Super Admins of enterprise organizations can quickly and easily provision and deprovision users in Asana from Okta. The integration between Asana and Okta relies on an industry-standard protocol called SCIM that allows Super Admins to:

  • Create users: Okta users assigned to the Asana application in Okta are automatically added as members to your organization in Asana.

  • Create users: Okta users assigned to the Asana application in Okta are automatically added as members to your organization in Asana.

  • Update user’s profile attributes: Attributes such as role and department for a user’s profile can be synced from the user’s Okta profile to Asana.

  • Import users: Users created in Asana can be imported in Okta either matched against existing Okta users or created as new Okta users.

  • Import groups: Teams created in Asana can be imported as groups in Okta.
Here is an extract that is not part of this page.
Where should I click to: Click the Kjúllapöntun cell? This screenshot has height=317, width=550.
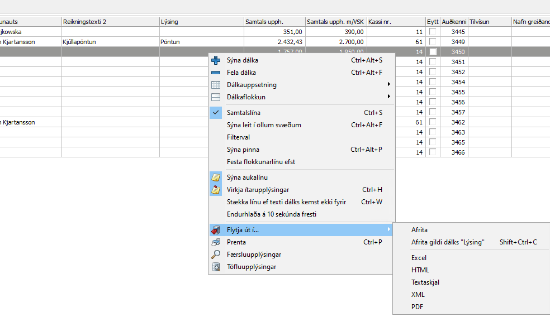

Take into account Okta does not allow you to manage memberships of these imported groups.

  • Push groups: Groups and their members in Okta can be pushed to Asana (as Asana teams and team members).

  • Link groups: Existing teams in Asana can be linked to groups in Okta after importing the teams from Asana.

  • Deactivate users: Users can be deactivated in Asana if they are no longer assigned to the app in Okta.

    The following provisioning features are not supported at the moment:

  • Reactivating users

  • Deleting teams in Asana

Requirements

Please ensure that you meet the following requirements before turning on SCIM for your organization.

  1. You’re a Super Admin for an organization in Asana that’s on the Enterprise tier.
  2. You have the correct Okta plan for provisioning users via SCIM. Please see Okta’s Lifecycle management offerings for more information.

If you meet these requirements, use the following steps to enable SCIM for your organization.

Steps

Step 1: Add Asana’s Okta integration app to your Okta account

asana okta integration

Login to Okta and add Asana’s Okta integration:

  1. Click on Applications on the sidebar
  2. Click on Browse App Catalog

asana okta integration2

To add Asana:

  1. Click on Collaboration and Productivity
  2. Click on Asana

add asana

Step 2: Connect your organization’s Asana account to your Okta account

To use SCIM provisioning, you will need to connect your organization’s Asana account with your Okta account.

Complete the following steps in Asana

org settings

Login to a Super Admin account on Asana, and navigate to the Admin Console menu by clicking on your profile picture in the top right, and clicking on Admin Console.

apps tab

Navigate to the Apps tab.

add service account

Click Add service account.

add service token

Adding a Service Account will generate an API key, that you can use in the Provisioning tab in the Asana app within Okta.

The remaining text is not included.